Er wollte etwas sagen, doch Shea legte den Finger an die Lippen. Flick kleidete sich auf der Stelle ebenfalls an. Als sie beide fertig waren, neigte sich Shea zu seinem Bruder und flüsterte ihm ins Ohr: »Solange wir hierbleiben, sind alle hier in Gefahr. Wir müssen heute noch fort — auf der Stelle! Bist du wirklich entschlossen, mitzugehen?«

Flick nickte mit Nachdruck.

»Wir gehen in die Küche und packen etwas zu essen ein«, setzte Shea hinzu. »Nur so viel, daß wir ein paar Tage damit auskommen. Ich hinterlasse Vater einen Brief.«

Wortlos griff Shea nach seinem Bündel und verschwand lautlos im dunklen Flur, der zur Küche führte. Flick folgte ihm hastig. Im Korridor konnte man nichts sehen, und sie brauchten einige Minuten, um sich an den Wänden entlang zur breiten Küchentür vorzutasten. In der Küche zündete Shea eine Kerze an und deutete auf die Vorratsschränke, während er auf einem kleinen Blatt Papier eine Nachricht für seinen Vater kritzelte und es unter einen Krug schob. Flick war in wenigen Minuten fertig und kam zu seinem Bruder zurück, der die kleine Kerze löschte und zur Hintertür ging, wo er noch einmal stehenblieb und sich umdrehte.

»Sprich kein Wort, sobald wir draußen sind! Bleib immer hinter mir!«

Flick nickte, aber nun durfte nicht mehr gezögert werden.

Shea öffnete die Holztür und blickte angestrengt hinaus in den mondbeschienenen Hinterhof, der von Baumgruppen umgeben war. Er winkte Flick, und sie traten vorsichtig hinaus in die kühle Nachtluft. Sie schlössen leise die Tür hinter sich.
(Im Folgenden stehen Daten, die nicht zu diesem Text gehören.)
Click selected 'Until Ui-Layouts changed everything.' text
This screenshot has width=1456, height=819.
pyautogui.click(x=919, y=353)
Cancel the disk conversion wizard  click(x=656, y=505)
Im Freien war es heller, und ein schneller Blick zeigte, daß niemand zu sehen war. Bis zur Morgendämmerung mochten es nur noch Stunden sein. Die Brüder lauschten, und als auch nichts zu hören war, ging Shea voraus durch den Hof.
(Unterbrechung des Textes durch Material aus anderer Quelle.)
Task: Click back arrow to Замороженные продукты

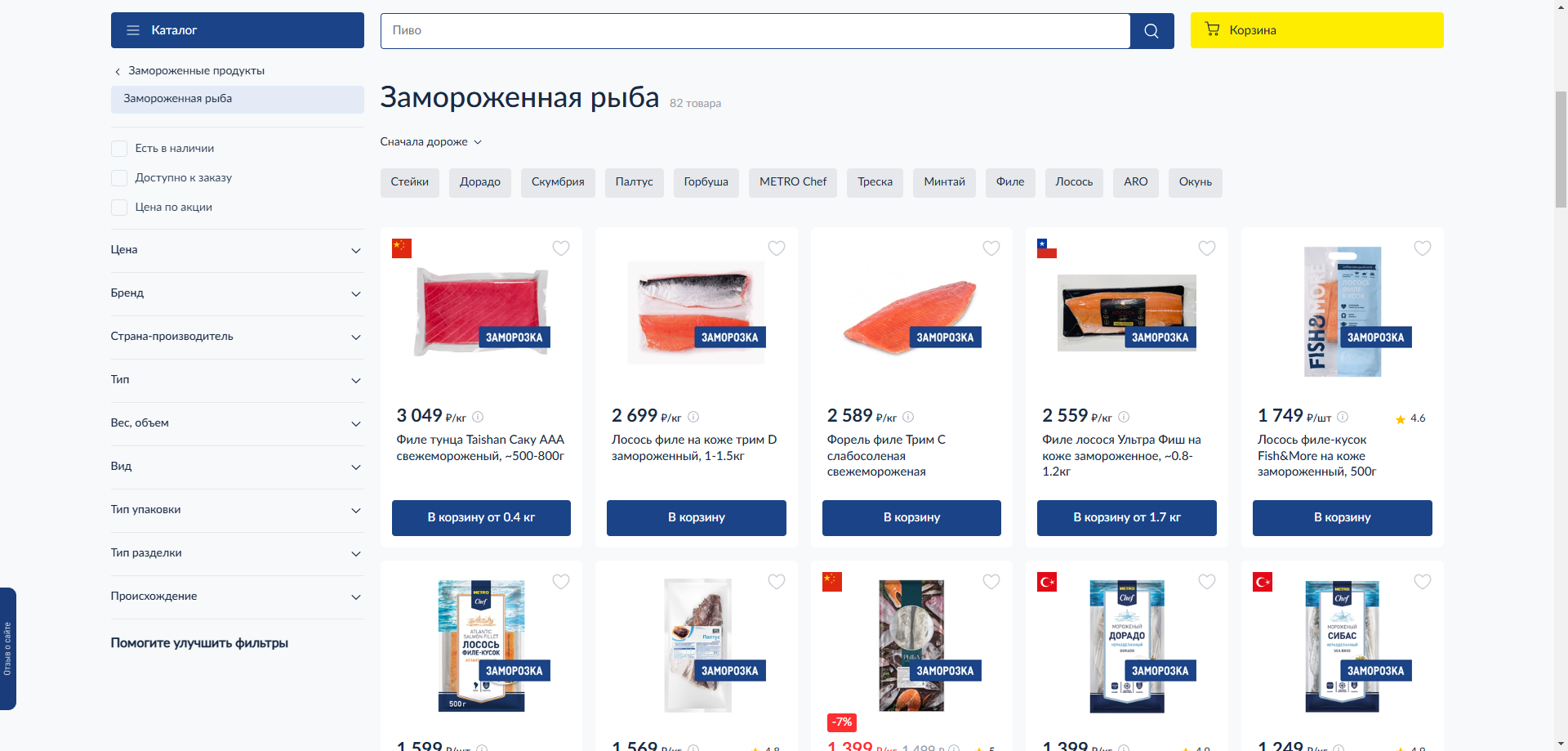Action: coord(118,72)
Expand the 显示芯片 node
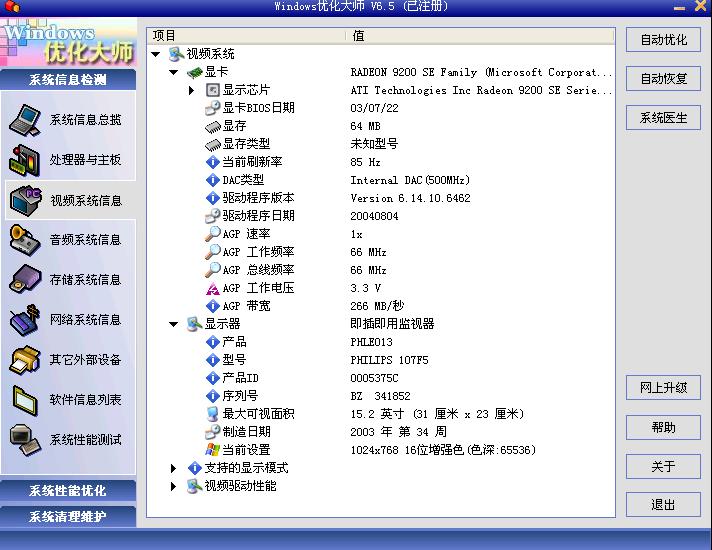This screenshot has height=550, width=712. pos(192,90)
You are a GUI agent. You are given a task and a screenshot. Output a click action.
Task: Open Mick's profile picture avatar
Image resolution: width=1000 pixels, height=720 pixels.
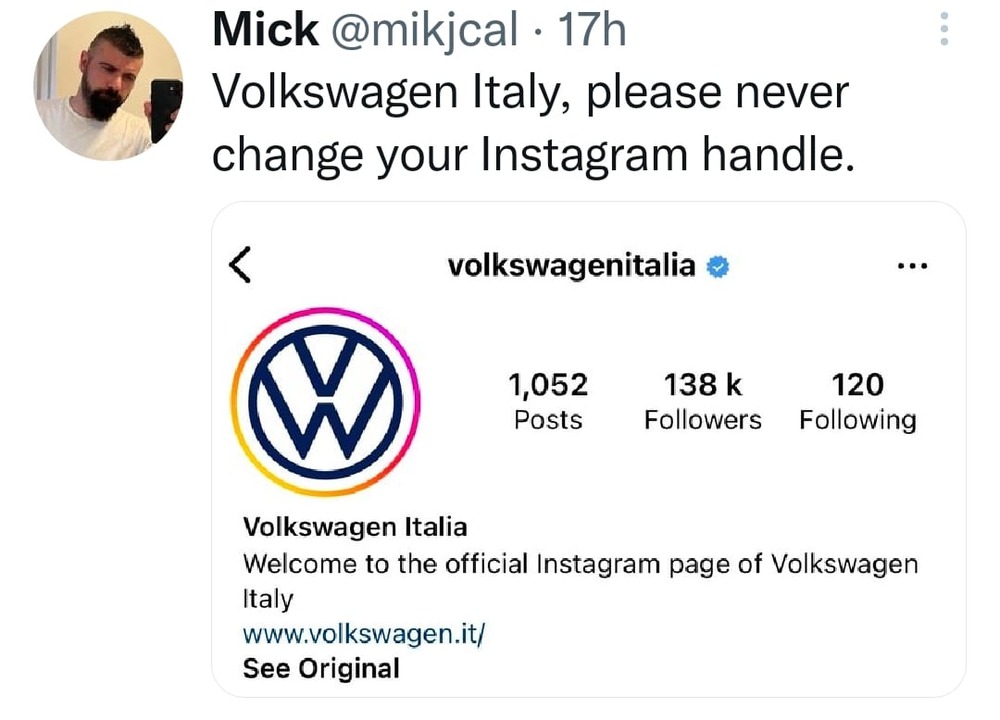point(108,87)
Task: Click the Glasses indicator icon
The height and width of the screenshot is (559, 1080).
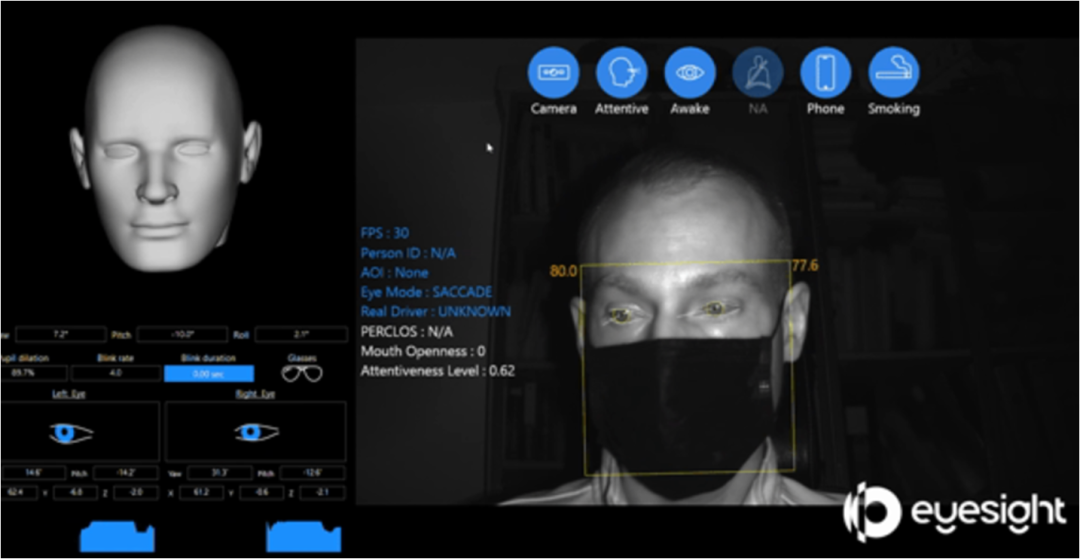Action: 302,374
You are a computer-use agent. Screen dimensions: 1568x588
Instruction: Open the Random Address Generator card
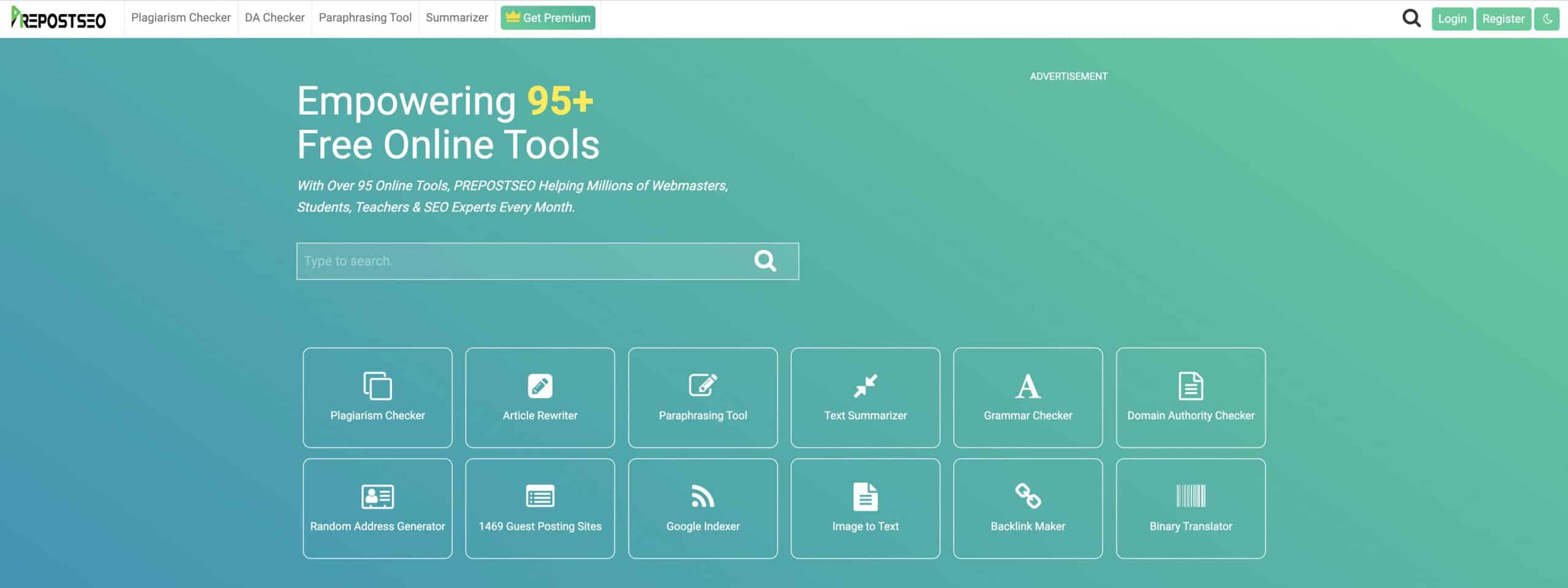pyautogui.click(x=377, y=508)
Sie verschwanden in den Schatten einer Hecke. Flick warf einen letzten, wehmütigen Blick auf das Heim, das er vielleicht nie wiedersehen würde.
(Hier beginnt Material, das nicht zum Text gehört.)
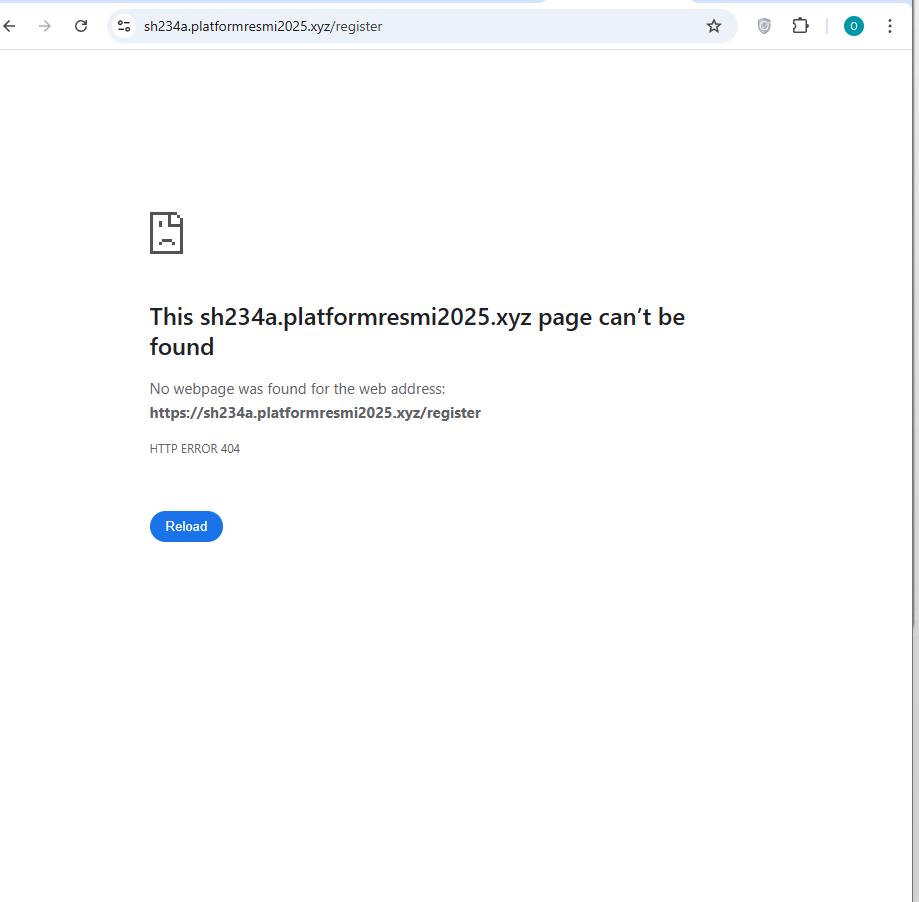Viewport: 919px width, 902px height.
Task: Click the HTTP ERROR 404 text
Action: (195, 449)
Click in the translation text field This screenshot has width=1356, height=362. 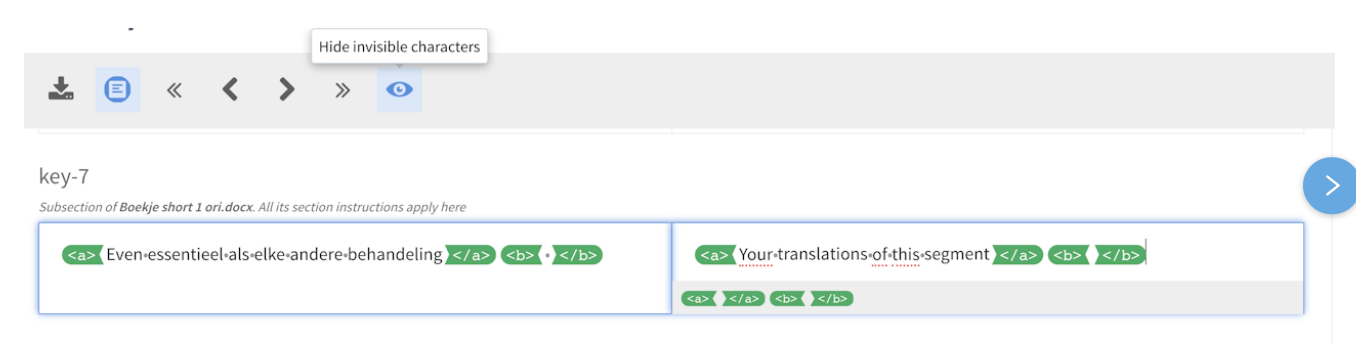987,254
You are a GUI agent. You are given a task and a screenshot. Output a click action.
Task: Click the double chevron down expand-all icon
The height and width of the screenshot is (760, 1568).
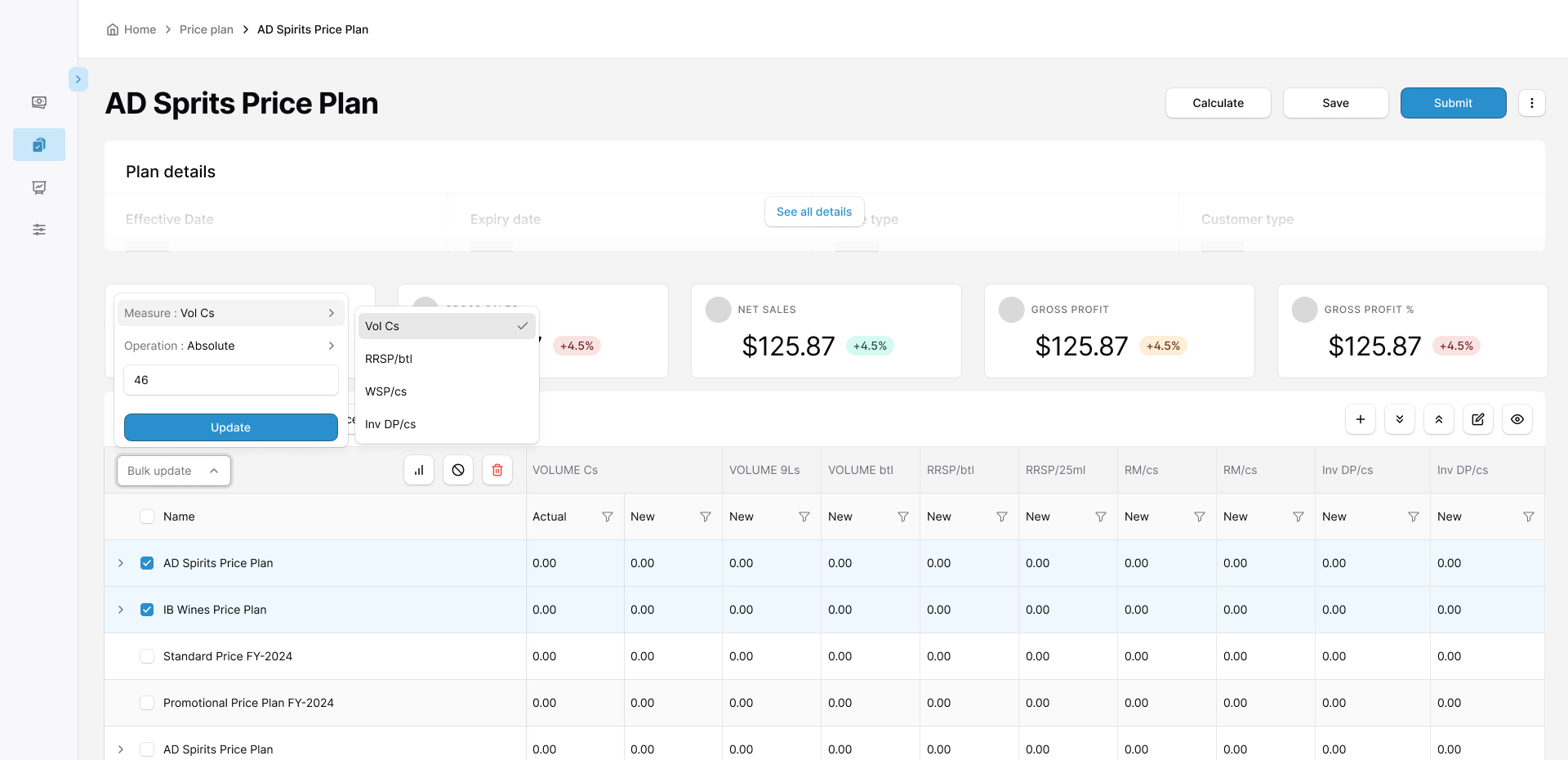1400,419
Shea suchte sich lautlos den Weg zwischen den Häusern des Dorfes. Er wußte, daß der Schädelzeichenträger nicht genau wußte, wer und wo er war, sonst hätte er ihn im Gasthof gefaßt. Aber man konnte davon ausgehen, daß das Wesen ihn im Tal vermutete und deshalb in den schlafenden Ort eingedrungen war, um nach dem verschwundenen Nachkommen des Hauses Shannara zu suchen. Shea mußte sogar davon ausgehen, daß es mehrere von diesen Wesen gab und sie wahrscheinlich das ganze Tal überwachten. Flick und er würden die Vorteile von Heimlichkeit und Verstohlenheit nützen müssen, um das Tal und die nähere Umgebung im Lauf des folgenden Tages hinter sich zu lassen. Das verlangte schnelles Tempo mit wenigen Stunden Schlaf, aber noch größer war das Problem, wohin sie sich wenden sollten. Sie hatten Nahrung nur für einige Tage dabei, und eine Reise zum Anar würde Wochen dauern. Das Land außerhalb des Tales war den Brüdern nicht vertraut, wenn man von ein paar sehr belebten Straßen und mehreren Orten absah. Gerade dort würden aber die Träger der Schädelzeichen sicher aufpassen.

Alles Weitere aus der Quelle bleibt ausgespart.